Depression 2.0 is over


One of my young relatives living on the Left Coast is into body art, much to her parents’ chagrin. It all started out innocently enough with a tiny tattoo on her ankle, I think. That led to a couple of extra piercings in her ears. Now in her mid-20s, about a third of her body is covered in ink.

I’d like to say that I’m completely neutral about this. But I’m not. Even though I very much like art I’ve never been attracted to body art, at least for myself. I admit to having a natural aversion to it—not to mention the pain.

A lot of my reaction has to do with my upbringing. My parents weren’t much on tattoos, even though a couple of my uncles had small ones on their arms, remnants of their war experiences. My mother, especially, hated tattoos; she thought they were dirty. But she hated comic books too, and as a kid I loved them. So I can’t blame her. Ultimately, my real problem with body art is the fact that I don’t care for self-inflicted pain that much. If I want pain I can go outside and shovel the snow off the driveway.

So what is it about people who are willing to suffer the pain for body art? What motivates them? Is it fashion, or peer pressure or what?

I personally think the pain is part of the attraction. In a culture in which everything comes so easily, having to endure pain to achieve a result can be appealing. Pain makes us alive, just as much or even more than pleasure. We can all remember painful experiences from childhood very clearly; these experiences can last to the deathbed. Of course the most obvious reason for the attraction is to stand out. In a world with 6.5 billion people and average cities topping a million residents, and everyone publishing their lives on the Internet at the same time, it’s easy to get lost. So a pair of angel’s wings tattooed to one’s back kind of sets one apart.

Of course there are other ways to stand out. Having lots of children is one way. Angelina Jolie, for example, has both—tattoos and lots of kids. Both of these personal expressions represent rebellion against the unwritten rules of living in an overcrowded world.

All kinds of things happen in an overcrowded world. If we’re living in a Global Village, as Marshall McLuhan suggested, then we’re also subject to the kind of gossipy intrusion that village life brings, especially when we’re all hardwired to the media—and especially the Internet. We’ve all become neural extensions of the net, creating a vast collective human organism.

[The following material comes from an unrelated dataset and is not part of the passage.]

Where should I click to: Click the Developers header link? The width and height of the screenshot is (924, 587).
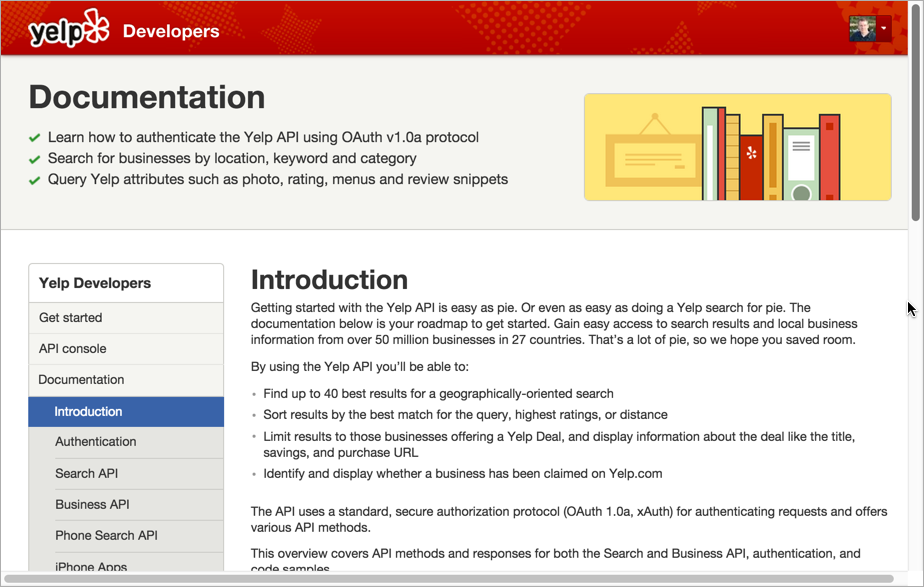pos(170,31)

No where can this be seen more clearly than in the current financial crisis. It began, if you can remember that far back, in the winter of 2007 some folks in the media were suggesting that the housing bubble might burst. But no one was even talking about recession at that point, even though the current 20-20 hindsight media is now saying that the “depression” started then. But back in late 2007, no one in mainstream media was actually saying that. Somehow, since early in 2008, we’ve all started believing that the economy is going in the tank—and sure enough, so it is.

Of course it’s too easy to blame the financial meltdown on the media. They’re just reporting the facts, aren’t they? Sure. In the same way they didn’t report the unpleasant facts about the rush to war in Iraq (incidentals such as the fact that Iraq wasn’t involved in ramming the twin towers, or that Saddam didn’t have weapons of mass destruction), and have just recently come to excoriate themselves for that little failing. So there are two things that we can conclude here.

The first is that the media is completely influenced by the political leadership of the day. The second is that the media is a colluding partner in inflating the news—as supplied by the leadership. In other words, the bigger the story the bigger the ratings or viewings. And the more important the story to the leadership, the more that story is propagated and inflated.

What that really means is this. No one in the media is actually motivated to stop inflating this current story about the second coming of the Great Depression. Because, damn, everyone is paying attention. This story makes everyone sit up and take notice.

Now the self-fulfilling prophecy is coming true. Over 8% of the US workforce is unemployed. Consumer confidence is at a 25-year low. Housing sales have slumped. Runaway, bottomless deflation is the new feared economic enemy.

But the underlying fact is clear. We were just bored. With just a few speedbumps we’ve had 40 years of endless shopping in endless malls, and now we’re tired. It’s not as if anyone consciously said, “Gee, let’s have a Great Depression. That’ll wake everyone up.”

The global economy is simply the greatest trust–confidence game we humans have ever invented. Since it’s all based on trust and confidence—our currency, the stock markets, the value of our homes and cars—it’s all based on belief. What we believe now shapes the course of economics—and current events.

Since it all comes down to what we believe, it comes down to the information with which we feed our beliefs. So it does all come down to the media. Nothing else has changed.

We still need to keep the lights on in our houses, and food on the table, and teachers instructing our kids, and nurses working in hospitals, and people collecting our garbage, and you know, all that goes on in life. As I said, nothing else has changed.

What we haven’t learned yet, as a collective organism, is how to curb our over-consumption and engage in more reflective activities. Instead, we go from flat-out boom to complete bust. Well, I want off that cycle. I’d rather take my pain in smaller doses, voluntarily.

So, I for one am declaring an end to this Great Depression. Any joiners?